START EXTRACTED DATA

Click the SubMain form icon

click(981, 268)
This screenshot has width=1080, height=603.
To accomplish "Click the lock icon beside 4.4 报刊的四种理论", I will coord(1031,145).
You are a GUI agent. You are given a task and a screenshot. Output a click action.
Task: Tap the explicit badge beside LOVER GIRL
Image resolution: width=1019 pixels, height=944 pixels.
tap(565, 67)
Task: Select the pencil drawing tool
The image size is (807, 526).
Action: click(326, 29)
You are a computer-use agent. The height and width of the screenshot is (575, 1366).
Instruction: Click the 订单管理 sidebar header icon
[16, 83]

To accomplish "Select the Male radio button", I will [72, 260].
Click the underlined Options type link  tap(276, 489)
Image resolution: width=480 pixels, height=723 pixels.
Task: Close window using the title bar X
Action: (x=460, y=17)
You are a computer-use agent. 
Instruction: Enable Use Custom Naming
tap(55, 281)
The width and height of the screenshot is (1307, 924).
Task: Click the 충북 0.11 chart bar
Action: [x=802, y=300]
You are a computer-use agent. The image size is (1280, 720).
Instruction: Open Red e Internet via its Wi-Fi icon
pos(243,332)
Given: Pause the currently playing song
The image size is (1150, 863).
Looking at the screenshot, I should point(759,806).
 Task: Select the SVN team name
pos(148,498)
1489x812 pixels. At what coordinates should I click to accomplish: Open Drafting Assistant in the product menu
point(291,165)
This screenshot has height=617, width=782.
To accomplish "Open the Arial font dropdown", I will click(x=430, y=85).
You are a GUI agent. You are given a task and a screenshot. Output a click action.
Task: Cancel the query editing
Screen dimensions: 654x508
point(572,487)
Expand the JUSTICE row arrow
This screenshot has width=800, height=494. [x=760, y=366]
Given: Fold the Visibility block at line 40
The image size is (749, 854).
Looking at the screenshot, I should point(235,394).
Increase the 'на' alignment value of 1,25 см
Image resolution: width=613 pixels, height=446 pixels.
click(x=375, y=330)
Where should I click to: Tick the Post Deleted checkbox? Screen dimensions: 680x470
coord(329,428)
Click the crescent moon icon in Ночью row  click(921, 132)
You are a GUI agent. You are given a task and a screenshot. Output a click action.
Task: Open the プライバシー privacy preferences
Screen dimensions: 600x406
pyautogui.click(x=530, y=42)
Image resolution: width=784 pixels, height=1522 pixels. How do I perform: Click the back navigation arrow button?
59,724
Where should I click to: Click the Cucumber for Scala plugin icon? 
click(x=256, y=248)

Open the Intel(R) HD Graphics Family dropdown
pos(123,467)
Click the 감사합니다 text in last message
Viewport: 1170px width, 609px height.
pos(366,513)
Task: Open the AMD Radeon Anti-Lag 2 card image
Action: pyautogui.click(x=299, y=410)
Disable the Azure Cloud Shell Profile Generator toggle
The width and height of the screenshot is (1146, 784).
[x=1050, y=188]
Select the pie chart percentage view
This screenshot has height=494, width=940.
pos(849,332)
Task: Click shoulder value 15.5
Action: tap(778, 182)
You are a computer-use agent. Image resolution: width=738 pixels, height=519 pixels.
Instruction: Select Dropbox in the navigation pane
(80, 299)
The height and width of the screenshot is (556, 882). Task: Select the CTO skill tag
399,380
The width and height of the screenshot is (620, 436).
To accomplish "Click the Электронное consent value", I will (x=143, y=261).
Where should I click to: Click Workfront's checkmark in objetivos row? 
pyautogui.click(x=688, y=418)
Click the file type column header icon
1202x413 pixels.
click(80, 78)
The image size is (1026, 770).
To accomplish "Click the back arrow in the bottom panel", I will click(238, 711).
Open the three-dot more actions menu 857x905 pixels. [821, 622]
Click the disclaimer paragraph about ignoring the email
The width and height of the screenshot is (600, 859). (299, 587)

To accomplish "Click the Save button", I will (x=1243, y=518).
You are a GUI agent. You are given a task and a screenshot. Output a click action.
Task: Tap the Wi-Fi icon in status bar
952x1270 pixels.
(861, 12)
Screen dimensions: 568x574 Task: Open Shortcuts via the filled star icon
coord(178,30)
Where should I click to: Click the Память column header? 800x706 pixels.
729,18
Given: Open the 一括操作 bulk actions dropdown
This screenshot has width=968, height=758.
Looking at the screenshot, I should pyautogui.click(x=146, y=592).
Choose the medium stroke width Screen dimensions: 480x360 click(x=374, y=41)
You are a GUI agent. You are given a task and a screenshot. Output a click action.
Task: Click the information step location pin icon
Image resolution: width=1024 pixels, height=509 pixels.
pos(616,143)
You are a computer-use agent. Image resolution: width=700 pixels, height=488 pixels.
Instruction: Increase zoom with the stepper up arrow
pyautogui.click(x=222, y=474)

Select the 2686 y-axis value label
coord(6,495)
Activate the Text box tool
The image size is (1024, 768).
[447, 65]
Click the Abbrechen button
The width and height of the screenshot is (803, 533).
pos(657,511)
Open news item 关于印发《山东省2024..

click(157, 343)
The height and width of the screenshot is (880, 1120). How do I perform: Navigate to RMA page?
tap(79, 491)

END EXTRACTED DATA

PROBLEM DETAILS: Reproduce, word for word, all of the entries above.

EXERCISE ANSWER:
Click the SubMain form icon

click(981, 268)
This screenshot has width=1080, height=603.
To accomplish "Click the lock icon beside 4.4 报刊的四种理论", I will coord(1031,145).
You are a GUI agent. You are given a task and a screenshot. Output a click action.
Task: Tap the explicit badge beside LOVER GIRL
Image resolution: width=1019 pixels, height=944 pixels.
tap(565, 67)
Task: Select the pencil drawing tool
The image size is (807, 526).
Action: click(326, 29)
You are a computer-use agent. The height and width of the screenshot is (575, 1366).
Instruction: Click the 订单管理 sidebar header icon
[16, 83]

To accomplish "Select the Male radio button", I will [72, 260].
Click the underlined Options type link  tap(276, 489)
Image resolution: width=480 pixels, height=723 pixels.
Task: Close window using the title bar X
Action: (x=460, y=17)
You are a computer-use agent. 
Instruction: Enable Use Custom Naming
tap(55, 281)
The width and height of the screenshot is (1307, 924).
Task: Click the 충북 0.11 chart bar
Action: [x=802, y=300]
You are a computer-use agent. The image size is (1280, 720).
Instruction: Open Red e Internet via its Wi-Fi icon
pos(243,332)
Given: Pause the currently playing song
The image size is (1150, 863).
Looking at the screenshot, I should point(759,806).
 Task: Select the SVN team name
pos(148,498)
1489x812 pixels. At what coordinates should I click to accomplish: Open Drafting Assistant in the product menu
point(291,165)
This screenshot has height=617, width=782.
To accomplish "Open the Arial font dropdown", I will click(x=430, y=85).
You are a GUI agent. You are given a task and a screenshot. Output a click action.
Task: Cancel the query editing
Screen dimensions: 654x508
point(572,487)
Expand the JUSTICE row arrow
This screenshot has width=800, height=494. [x=760, y=366]
Given: Fold the Visibility block at line 40
The image size is (749, 854).
Looking at the screenshot, I should point(235,394).
Increase the 'на' alignment value of 1,25 см
Image resolution: width=613 pixels, height=446 pixels.
click(x=375, y=330)
Where should I click to: Tick the Post Deleted checkbox? Screen dimensions: 680x470
coord(329,428)
Click the crescent moon icon in Ночью row  click(921, 132)
You are a GUI agent. You are given a task and a screenshot. Output a click action.
Task: Open the プライバシー privacy preferences
Screen dimensions: 600x406
pyautogui.click(x=530, y=42)
Image resolution: width=784 pixels, height=1522 pixels. How do I perform: Click the back navigation arrow button?
59,724
Where should I click to: Click the Cucumber for Scala plugin icon? 
click(x=256, y=248)

Open the Intel(R) HD Graphics Family dropdown
pos(123,467)
Click the 감사합니다 text in last message
Viewport: 1170px width, 609px height.
pos(366,513)
Task: Open the AMD Radeon Anti-Lag 2 card image
Action: pyautogui.click(x=299, y=410)
Disable the Azure Cloud Shell Profile Generator toggle
The width and height of the screenshot is (1146, 784).
[x=1050, y=188]
Select the pie chart percentage view
This screenshot has height=494, width=940.
pos(849,332)
Task: Click shoulder value 15.5
Action: tap(778, 182)
You are a computer-use agent. Image resolution: width=738 pixels, height=519 pixels.
Instruction: Select Dropbox in the navigation pane
(80, 299)
The height and width of the screenshot is (556, 882). Task: Select the CTO skill tag
399,380
The width and height of the screenshot is (620, 436).
To accomplish "Click the Электронное consent value", I will (x=143, y=261).
Where should I click to: Click Workfront's checkmark in objetivos row? 
pyautogui.click(x=688, y=418)
Click the file type column header icon
1202x413 pixels.
click(80, 78)
The image size is (1026, 770).
To accomplish "Click the back arrow in the bottom panel", I will click(238, 711).
Open the three-dot more actions menu 857x905 pixels. [821, 622]
Click the disclaimer paragraph about ignoring the email
The width and height of the screenshot is (600, 859). (299, 587)

To accomplish "Click the Save button", I will (x=1243, y=518).
You are a GUI agent. You are given a task and a screenshot. Output a click action.
Task: Tap the Wi-Fi icon in status bar
952x1270 pixels.
(861, 12)
Screen dimensions: 568x574 Task: Open Shortcuts via the filled star icon
coord(178,30)
Where should I click to: Click the Память column header? 800x706 pixels.
729,18
Given: Open the 一括操作 bulk actions dropdown
This screenshot has width=968, height=758.
Looking at the screenshot, I should pyautogui.click(x=146, y=592).
Choose the medium stroke width Screen dimensions: 480x360 click(x=374, y=41)
You are a GUI agent. You are given a task and a screenshot. Output a click action.
Task: Click the information step location pin icon
Image resolution: width=1024 pixels, height=509 pixels.
pos(616,143)
You are a computer-use agent. Image resolution: width=700 pixels, height=488 pixels.
Instruction: Increase zoom with the stepper up arrow
pyautogui.click(x=222, y=474)

Select the 2686 y-axis value label
coord(6,495)
Activate the Text box tool
The image size is (1024, 768).
[447, 65]
Click the Abbrechen button
The width and height of the screenshot is (803, 533).
pos(657,511)
Open news item 关于印发《山东省2024..

click(157, 343)
The height and width of the screenshot is (880, 1120). How do I perform: Navigate to RMA page?
tap(79, 491)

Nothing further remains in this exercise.